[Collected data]
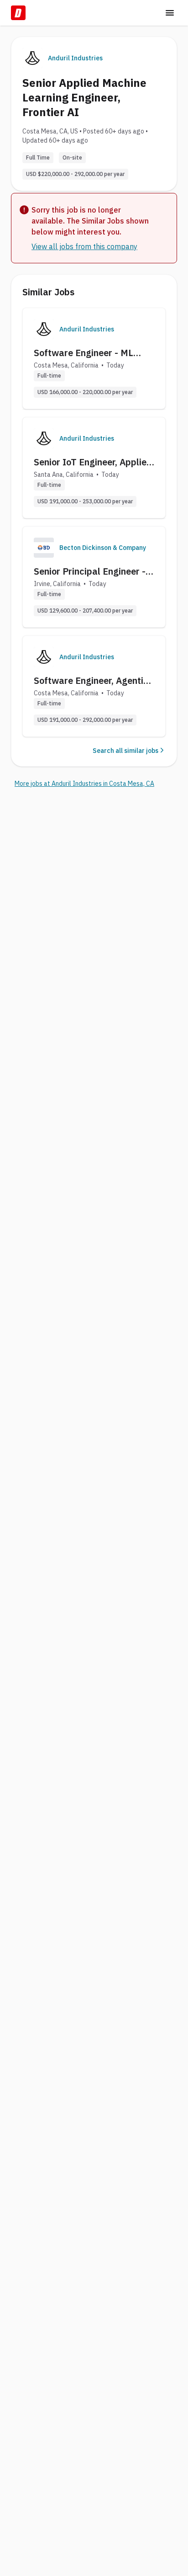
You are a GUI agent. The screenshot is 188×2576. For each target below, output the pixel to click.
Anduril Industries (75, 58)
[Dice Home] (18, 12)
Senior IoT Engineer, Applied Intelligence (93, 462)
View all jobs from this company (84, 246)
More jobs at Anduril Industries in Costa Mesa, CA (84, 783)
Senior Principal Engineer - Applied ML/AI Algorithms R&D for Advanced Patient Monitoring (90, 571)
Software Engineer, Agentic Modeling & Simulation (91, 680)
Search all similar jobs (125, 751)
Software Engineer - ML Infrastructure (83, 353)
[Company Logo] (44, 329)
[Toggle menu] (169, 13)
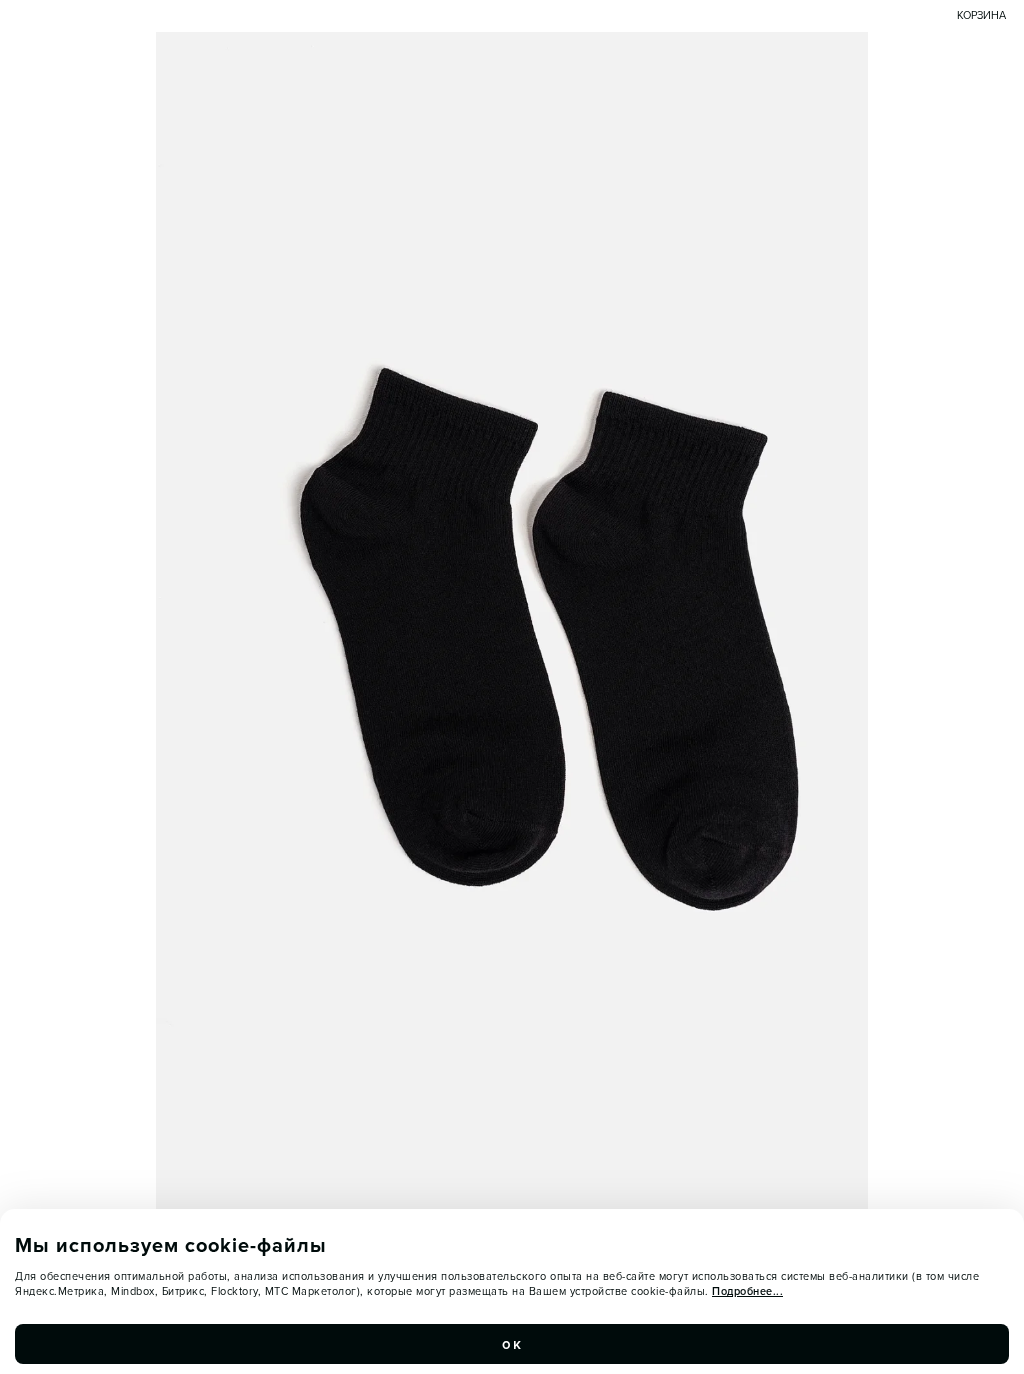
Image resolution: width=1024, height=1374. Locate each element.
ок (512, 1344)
...
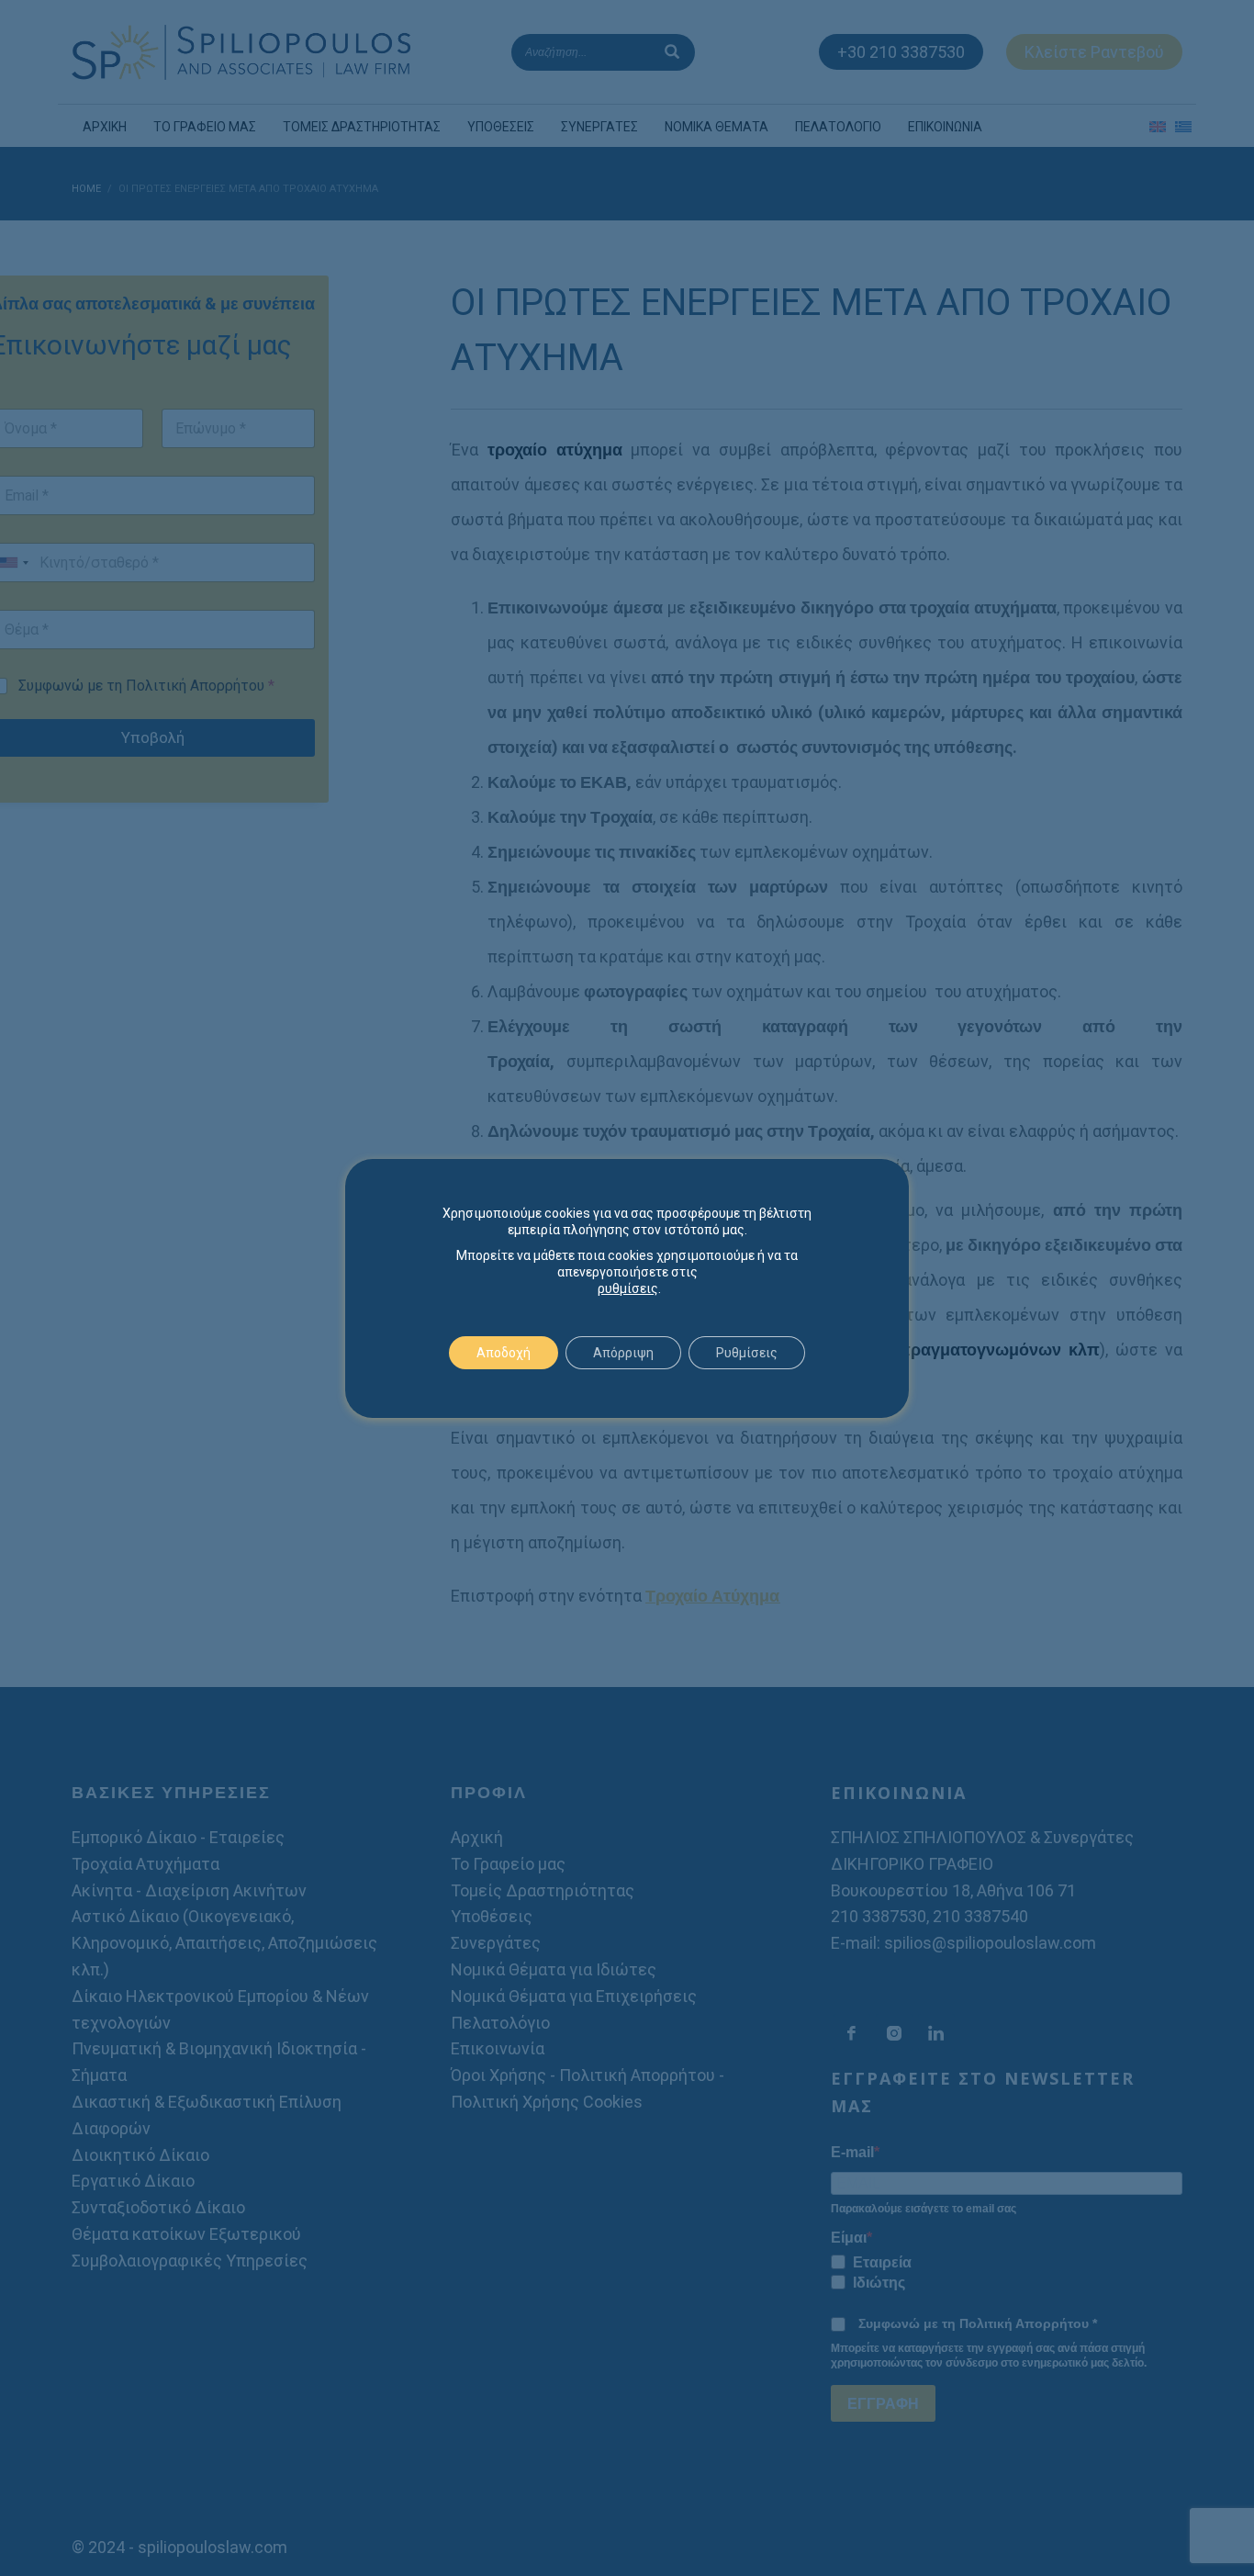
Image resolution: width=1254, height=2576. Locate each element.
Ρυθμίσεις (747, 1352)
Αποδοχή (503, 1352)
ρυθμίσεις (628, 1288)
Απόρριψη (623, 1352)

Exercise goal.
Using the data above, repeat exactly the lines that begin at the line with "You are a GUI" and end at the line with "Software Engineer - ML", both ends included.

Expected answer.
You are a GUI agent. The screenshot is 188×2576. For each target below, output the pixel to click.
Anduril Industries (75, 58)
[Dice Home] (18, 12)
Senior IoT Engineer, Applied Intelligence (93, 462)
View all jobs from this company (84, 246)
More jobs at Anduril Industries in Costa Mesa, CA (84, 783)
Senior Principal Engineer - Applied ML/AI Algorithms R&D for Advanced Patient Monitoring (90, 571)
Software Engineer, Agentic Modeling & Simulation (91, 680)
Search all similar jobs (125, 751)
Software Engineer - ML Infrastructure (83, 353)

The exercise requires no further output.